▶ **WHAT YOU ARE ASKED TO DO**
Can you recast every line of the entries below as a JSON list of strings, one string per line, leaving out blank lines?

▶ **DATA SECTION**
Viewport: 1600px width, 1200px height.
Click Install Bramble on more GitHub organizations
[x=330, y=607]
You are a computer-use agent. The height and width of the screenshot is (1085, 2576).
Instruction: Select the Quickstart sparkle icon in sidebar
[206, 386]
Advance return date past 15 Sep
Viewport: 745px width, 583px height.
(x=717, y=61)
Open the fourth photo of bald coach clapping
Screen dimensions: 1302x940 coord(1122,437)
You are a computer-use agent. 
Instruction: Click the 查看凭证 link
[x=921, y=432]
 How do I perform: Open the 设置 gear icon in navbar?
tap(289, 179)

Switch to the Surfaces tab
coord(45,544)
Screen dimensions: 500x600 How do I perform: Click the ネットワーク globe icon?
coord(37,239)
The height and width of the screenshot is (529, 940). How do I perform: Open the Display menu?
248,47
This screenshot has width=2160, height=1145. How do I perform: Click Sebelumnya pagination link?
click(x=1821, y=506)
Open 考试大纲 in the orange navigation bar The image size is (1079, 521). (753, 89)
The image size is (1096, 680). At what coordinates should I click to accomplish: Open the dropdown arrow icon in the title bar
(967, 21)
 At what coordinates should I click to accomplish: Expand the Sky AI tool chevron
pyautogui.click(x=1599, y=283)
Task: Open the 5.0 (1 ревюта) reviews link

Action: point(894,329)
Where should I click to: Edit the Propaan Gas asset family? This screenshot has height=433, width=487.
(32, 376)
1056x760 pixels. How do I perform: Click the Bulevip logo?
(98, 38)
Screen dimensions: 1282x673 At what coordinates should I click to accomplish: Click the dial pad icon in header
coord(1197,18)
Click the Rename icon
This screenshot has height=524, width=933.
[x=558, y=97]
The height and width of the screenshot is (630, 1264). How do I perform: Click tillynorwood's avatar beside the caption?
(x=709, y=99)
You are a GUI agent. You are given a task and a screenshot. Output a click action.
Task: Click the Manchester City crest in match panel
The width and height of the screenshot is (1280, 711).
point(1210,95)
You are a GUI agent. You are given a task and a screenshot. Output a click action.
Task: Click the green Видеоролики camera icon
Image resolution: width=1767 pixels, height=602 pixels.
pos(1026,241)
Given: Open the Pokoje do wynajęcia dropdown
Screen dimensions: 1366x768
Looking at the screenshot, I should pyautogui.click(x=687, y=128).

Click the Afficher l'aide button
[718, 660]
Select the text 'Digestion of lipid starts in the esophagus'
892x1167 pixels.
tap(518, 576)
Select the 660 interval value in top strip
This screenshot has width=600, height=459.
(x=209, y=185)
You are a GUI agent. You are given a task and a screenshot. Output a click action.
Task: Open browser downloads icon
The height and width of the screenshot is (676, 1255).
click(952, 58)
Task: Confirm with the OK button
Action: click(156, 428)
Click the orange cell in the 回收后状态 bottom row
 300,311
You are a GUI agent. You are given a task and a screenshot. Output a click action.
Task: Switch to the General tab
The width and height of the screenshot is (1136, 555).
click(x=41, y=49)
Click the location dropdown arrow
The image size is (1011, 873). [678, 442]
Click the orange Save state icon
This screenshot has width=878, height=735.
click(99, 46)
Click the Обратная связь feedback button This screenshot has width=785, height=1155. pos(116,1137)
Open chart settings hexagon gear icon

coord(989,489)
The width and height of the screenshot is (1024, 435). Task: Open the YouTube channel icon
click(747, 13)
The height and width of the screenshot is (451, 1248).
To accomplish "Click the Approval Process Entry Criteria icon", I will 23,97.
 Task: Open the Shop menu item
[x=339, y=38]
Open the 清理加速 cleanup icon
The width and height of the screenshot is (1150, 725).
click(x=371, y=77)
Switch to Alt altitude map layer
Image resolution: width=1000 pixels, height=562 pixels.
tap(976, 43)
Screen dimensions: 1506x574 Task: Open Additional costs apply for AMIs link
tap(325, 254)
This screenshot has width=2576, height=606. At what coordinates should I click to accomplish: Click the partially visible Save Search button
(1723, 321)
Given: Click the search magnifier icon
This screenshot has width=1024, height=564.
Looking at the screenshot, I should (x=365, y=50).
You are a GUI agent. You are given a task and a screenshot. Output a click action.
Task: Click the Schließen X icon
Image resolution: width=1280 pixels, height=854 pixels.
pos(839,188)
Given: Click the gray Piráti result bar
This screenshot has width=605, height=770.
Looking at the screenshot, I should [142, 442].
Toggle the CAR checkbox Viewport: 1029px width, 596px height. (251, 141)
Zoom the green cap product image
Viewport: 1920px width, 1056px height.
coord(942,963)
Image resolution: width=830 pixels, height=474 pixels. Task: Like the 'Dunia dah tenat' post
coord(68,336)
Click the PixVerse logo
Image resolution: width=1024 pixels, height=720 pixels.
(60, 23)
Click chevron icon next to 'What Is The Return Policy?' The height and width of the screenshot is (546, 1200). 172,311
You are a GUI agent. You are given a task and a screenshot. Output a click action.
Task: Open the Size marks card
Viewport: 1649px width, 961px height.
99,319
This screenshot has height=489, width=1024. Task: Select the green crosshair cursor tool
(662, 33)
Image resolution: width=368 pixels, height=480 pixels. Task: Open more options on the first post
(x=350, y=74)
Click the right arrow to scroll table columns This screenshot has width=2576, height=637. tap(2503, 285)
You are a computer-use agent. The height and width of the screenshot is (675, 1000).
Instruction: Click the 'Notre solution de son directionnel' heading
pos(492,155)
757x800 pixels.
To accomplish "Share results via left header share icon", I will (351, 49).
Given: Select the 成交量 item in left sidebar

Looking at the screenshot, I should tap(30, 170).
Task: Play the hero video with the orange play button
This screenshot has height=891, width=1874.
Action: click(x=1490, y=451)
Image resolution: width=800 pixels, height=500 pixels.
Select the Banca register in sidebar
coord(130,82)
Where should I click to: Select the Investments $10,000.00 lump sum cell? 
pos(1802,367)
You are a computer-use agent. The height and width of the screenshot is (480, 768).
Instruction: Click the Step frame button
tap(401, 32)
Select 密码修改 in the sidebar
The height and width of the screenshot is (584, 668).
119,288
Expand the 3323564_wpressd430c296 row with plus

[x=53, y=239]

▶ **WRITTEN SOLUTION**
[
  "Viewport: 1600px width, 1200px height.",
  "Click Install Bramble on more GitHub organizations",
  "[x=330, y=607]",
  "You are a computer-use agent. The height and width of the screenshot is (1085, 2576).",
  "Instruction: Select the Quickstart sparkle icon in sidebar",
  "[206, 386]",
  "Advance return date past 15 Sep",
  "Viewport: 745px width, 583px height.",
  "(x=717, y=61)",
  "Open the fourth photo of bald coach clapping",
  "Screen dimensions: 1302x940 coord(1122,437)",
  "You are a computer-use agent. ",
  "Instruction: Click the 查看凭证 link",
  "[x=921, y=432]",
  " How do I perform: Open the 设置 gear icon in navbar?",
  "tap(289, 179)",
  "Switch to the Surfaces tab",
  "coord(45,544)",
  "Screen dimensions: 500x600 How do I perform: Click the ネットワーク globe icon?",
  "coord(37,239)",
  "The height and width of the screenshot is (529, 940). How do I perform: Open the Display menu?",
  "248,47",
  "This screenshot has width=2160, height=1145. How do I perform: Click Sebelumnya pagination link?",
  "click(x=1821, y=506)",
  "Open 考试大纲 in the orange navigation bar The image size is (1079, 521). (753, 89)",
  "The image size is (1096, 680). At what coordinates should I click to accomplish: Open the dropdown arrow icon in the title bar",
  "(967, 21)",
  " At what coordinates should I click to accomplish: Expand the Sky AI tool chevron",
  "pyautogui.click(x=1599, y=283)",
  "Task: Open the 5.0 (1 ревюта) reviews link",
  "Action: point(894,329)",
  "Where should I click to: Edit the Propaan Gas asset family? This screenshot has height=433, width=487.",
  "(32, 376)",
  "1056x760 pixels. How do I perform: Click the Bulevip logo?",
  "(98, 38)",
  "Screen dimensions: 1282x673 At what coordinates should I click to accomplish: Click the dial pad icon in header",
  "coord(1197,18)",
  "Click the Rename icon",
  "This screenshot has height=524, width=933.",
  "[x=558, y=97]",
  "The height and width of the screenshot is (630, 1264). How do I perform: Click tillynorwood's avatar beside the caption?",
  "(x=709, y=99)",
  "You are a GUI agent. You are given a task and a screenshot. Output a click action.",
  "Task: Click the Manchester City crest in match panel",
  "The width and height of the screenshot is (1280, 711).",
  "point(1210,95)",
  "You are a GUI agent. You are given a task and a screenshot. Output a click action.",
  "Task: Click the green Видеоролики camera icon",
  "Image resolution: width=1767 pixels, height=602 pixels.",
  "pos(1026,241)",
  "Given: Open the Pokoje do wynajęcia dropdown",
  "Screen dimensions: 1366x768",
  "Looking at the screenshot, I should pyautogui.click(x=687, y=128).",
  "Click the Afficher l'aide button",
  "[718, 660]",
  "Select the text 'Digestion of lipid starts in the esophagus'",
  "892x1167 pixels.",
  "tap(518, 576)",
  "Select the 660 interval value in top strip",
  "This screenshot has width=600, height=459.",
  "(x=209, y=185)",
  "You are a GUI agent. You are given a task and a screenshot. Output a click action.",
  "Task: Open browser downloads icon",
  "The height and width of the screenshot is (676, 1255).",
  "click(952, 58)",
  "Task: Confirm with the OK button",
  "Action: click(156, 428)",
  "Click the orange cell in the 回收后状态 bottom row",
  " 300,311",
  "You are a GUI agent. You are given a task and a screenshot. Output a click action.",
  "Task: Switch to the General tab",
  "The width and height of the screenshot is (1136, 555).",
  "click(x=41, y=49)",
  "Click the location dropdown arrow",
  "The image size is (1011, 873). [678, 442]",
  "Click the orange Save state icon",
  "This screenshot has width=878, height=735.",
  "click(99, 46)",
  "Click the Обратная связь feedback button This screenshot has width=785, height=1155. pos(116,1137)",
  "Open chart settings hexagon gear icon",
  "coord(989,489)",
  "The width and height of the screenshot is (1024, 435). Task: Open the YouTube channel icon",
  "click(747, 13)",
  "The height and width of the screenshot is (451, 1248).",
  "To accomplish \"Click the Approval Process Entry Criteria icon\", I will 23,97.",
  " Task: Open the Shop menu item",
  "[x=339, y=38]",
  "Open the 清理加速 cleanup icon",
  "The width and height of the screenshot is (1150, 725).",
  "click(x=371, y=77)",
  "Switch to Alt altitude map layer",
  "Image resolution: width=1000 pixels, height=562 pixels.",
  "tap(976, 43)",
  "Screen dimensions: 1506x574 Task: Open Additional costs apply for AMIs link",
  "tap(325, 254)",
  "This screenshot has width=2576, height=606. At what coordinates should I click to accomplish: Click the partially visible Save Search button",
  "(1723, 321)",
  "Given: Click the search magnifier icon",
  "This screenshot has width=1024, height=564.",
  "Looking at the screenshot, I should (x=365, y=50).",
  "You are a GUI agent. You are given a task and a screenshot. Output a click action.",
  "Task: Click the Schließen X icon",
  "Image resolution: width=1280 pixels, height=854 pixels.",
  "pos(839,188)",
  "Given: Click the gray Piráti result bar",
  "This screenshot has width=605, height=770.",
  "Looking at the screenshot, I should [142, 442].",
  "Toggle the CAR checkbox Viewport: 1029px width, 596px height. (251, 141)",
  "Zoom the green cap product image",
  "Viewport: 1920px width, 1056px height.",
  "coord(942,963)",
  "Image resolution: width=830 pixels, height=474 pixels. Task: Like the 'Dunia dah tenat' post",
  "coord(68,336)",
  "Click the PixVerse logo",
  "Image resolution: width=1024 pixels, height=720 pixels.",
  "(60, 23)",
  "Click chevron icon next to 'What Is The Return Policy?' The height and width of the screenshot is (546, 1200). 172,311",
  "You are a GUI agent. You are given a task and a screenshot. Output a click action.",
  "Task: Open the Size marks card",
  "Viewport: 1649px width, 961px height.",
  "99,319",
  "This screenshot has height=489, width=1024. Task: Select the green crosshair cursor tool",
  "(662, 33)",
  "Image resolution: width=368 pixels, height=480 pixels. Task: Open more options on the first post",
  "(x=350, y=74)",
  "Click the right arrow to scroll table columns This screenshot has width=2576, height=637. tap(2503, 285)",
  "You are a computer-use agent. The height and width of the screenshot is (675, 1000).",
  "Instruction: Click the 'Notre solution de son directionnel' heading",
  "pos(492,155)",
  "757x800 pixels.",
  "To accomplish \"Share results via left header share icon\", I will (351, 49).",
  "Given: Select the 成交量 item in left sidebar",
  "Looking at the screenshot, I should tap(30, 170).",
  "Task: Play the hero video with the orange play button",
  "This screenshot has height=891, width=1874.",
  "Action: click(x=1490, y=451)",
  "Image resolution: width=800 pixels, height=500 pixels.",
  "Select the Banca register in sidebar",
  "coord(130,82)",
  "Where should I click to: Select the Investments $10,000.00 lump sum cell? ",
  "pos(1802,367)",
  "You are a computer-use agent. The height and width of the screenshot is (480, 768).",
  "Instruction: Click the Step frame button",
  "tap(401, 32)",
  "Select 密码修改 in the sidebar",
  "The height and width of the screenshot is (584, 668).",
  "119,288",
  "Expand the 3323564_wpressd430c296 row with plus",
  "[x=53, y=239]"
]